Despite accepting his scholarship invitation to the University of New Hampshire, Foegele was selected by the Kingston Frontenacs in the 7th round of the 2014 OHL Draft. He ended up joining the Frontenacs while in his second year at New Hampshire, forgoing his collegiate career.

On January 2, 2017, Foegele was traded by the Frontenacs to the Erie Otters in exchange for Brett Neumann. Nearing the end of the 2016–17 season, Foegele agreed to an entry level contract with the Carolina Hurricanes who had drafted him in the 2014 NHL Entry Draft on March 31, 2017. At the end of the 2016–17 playoffs, Foegele was awarded the Wayne Gretzky 99 Award as the MVP of the 2017 playoffs.

Professional

Carolina Hurricanes
Foegele started the 2017–18 season with the Hurricanes' AHL affiliate the Charlotte Checkers. Foegele was named to the AHL All-Star Game after he led all rookies in goals and was tied for third in the league. Foegele was suspended for one game on March 19, 2018, for boarding during a game against the Binghamton Devils. He was called up to the NHL for the first time on March 25, 2018. Foegele played in his first NHL game the following day against the Ottawa Senators. He scored his first NHL goal and recorded his first NHL assist in his debut to help the Hurricanes win 4–1. He was sent back to the AHL after playing in two games and recording three points. Foegele was named the Checkers' Rookie of the Year following the team's elimination from the 2018 Calder Cup playoffs.

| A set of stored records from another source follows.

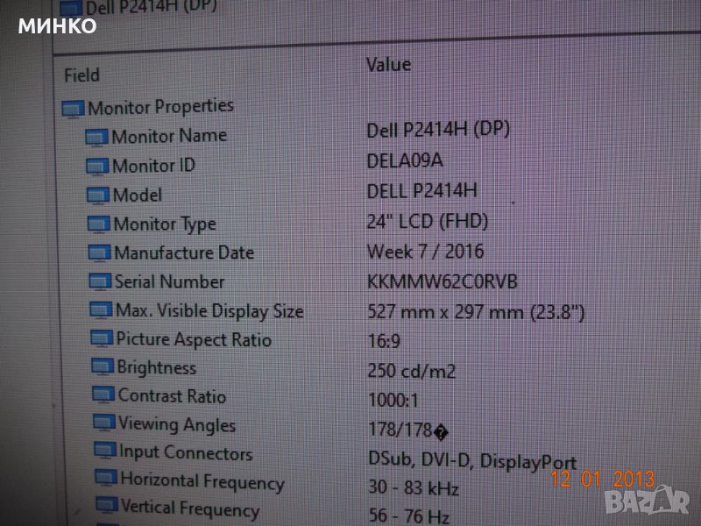Click the icon beside Contrast Ratio
Screen dimensions: 701x526
click(103, 396)
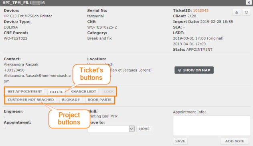Click the contact email address

click(37, 78)
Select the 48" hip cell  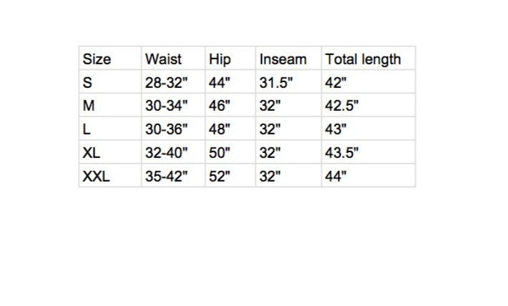pyautogui.click(x=219, y=129)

After participating at the Hurricanes training camp, Foegele started the 2018–19 season with the Hurricanes in the NHL. Foegele began the season as a winger to Jordan Staal and Justin Williams, collecting five points in the Hurricanes first seven games. However, he experienced a 27-game scoring drought following October 9, which was snapped in a 3–0 win over the Arizona Coyotes on December 16. The Hurricanes would qualify for the 2019 Stanley Cup playoffs and played their first round series against the Washington Capitals. On April 18, Foegele set a new franchise record for fastest postseason goal at 17 seconds. The Hurricanes would win the game 2–1 to tie the series.   On May 3, 2019, Foegele scored an assist and tied Erik Cole’s 2002 record for most points by a Hurricanes/Hartford Whalers rookie in a postseason.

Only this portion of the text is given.